Minimize Your Risk Using Currency Options Trading!
The rapid expansion of the trading volume in the currency market has led to a rapid expansion in currency options trading market as well. It functions in many ways like the equity options market with a few differences. If the option trader believes a currency price will move higher, he/she will buy calls on the currency. This gives them the right to buy the currency at a set price for a specific amount of time. If prices are trending lower, he/she will buy puts on the currency. This gives them the right to sell the currency at a set price before the option expires.
Trading currency options is a little bit more complex than trading equity options. Currencies trade in pairs so currency options do too. One type of contract is the traditional option contract. In the scenario the trader selects the strike(exercise) price. They also select the date of expiration. The broker uses these two factors to determine the option premium. If it is acceptible to the trader the contract/contracts are purchased. If it appears that the Japanese yen will rise against the dollar soon, the trader would purchase puts on the USD/JPY. If the trade works, the trader will buy the dollar in the market and sell(put) it at the strike price realizing a profit. If the yen does not rise against the dollar, the option will expire. The trader will realize a loss of the premium paid.
The second type of option on a currency is the SPOT contract. This contract does not have to be exercised to realize a profit from changes in currency prices. Just as in the traditional option the trader selects the strike price and expiration date. The premium is set based on these two factors. It should be noted that premiums on SPOT contracts are usually higher than on traditional contracts. If you feel a currency will move higher against it's pair you obviously will buy calls. If you are correct the profit from the trade is simply deposited into your trading account. Of course if you are wrong the options expire and you lose the premium.
Option premiums are set by the broker. The closer the current market price is to the strike price the higher the premium will be. The premium will be higher the more time there is until expiration. A high level of volatility in the currency price can also cause the premium to increase.

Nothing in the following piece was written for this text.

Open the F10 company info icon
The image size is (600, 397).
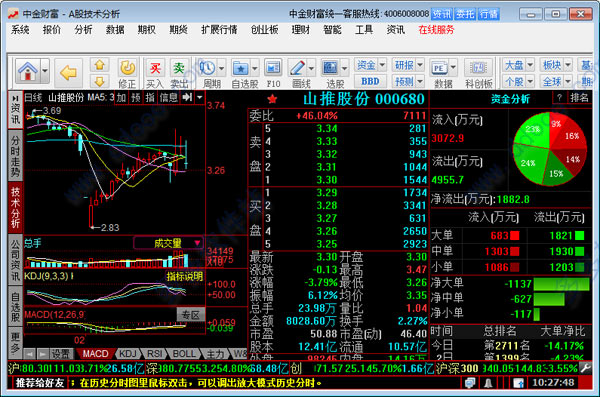(273, 68)
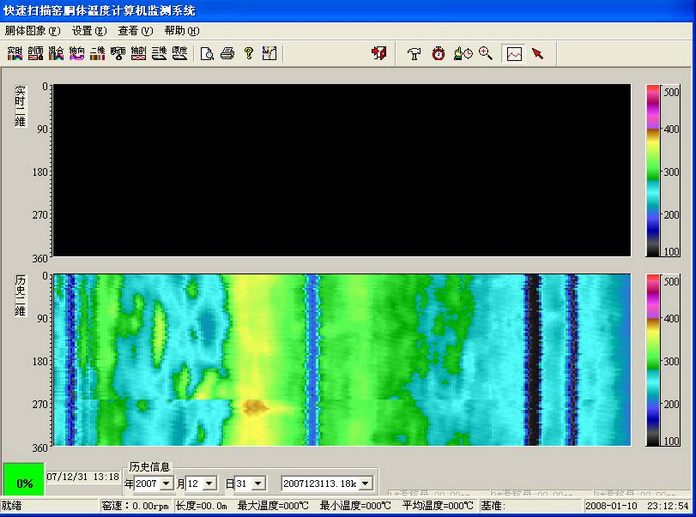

There are a number of reasons people get involved in the currency options trading market. Speculation is the top reason. Pure profit is the motivation. In this high volume market, with it's limitation of risk exposure traders find it easier to take advantage of price changes in the currency market.
Many people use currency options trading as a tool to hedge themselves from wide price swings when they own actual currencies. They may be in a business that hires foreign workers, or purchases raw materials from other countries. Hedging is used not to make money but to protect them from losing money on business transactions.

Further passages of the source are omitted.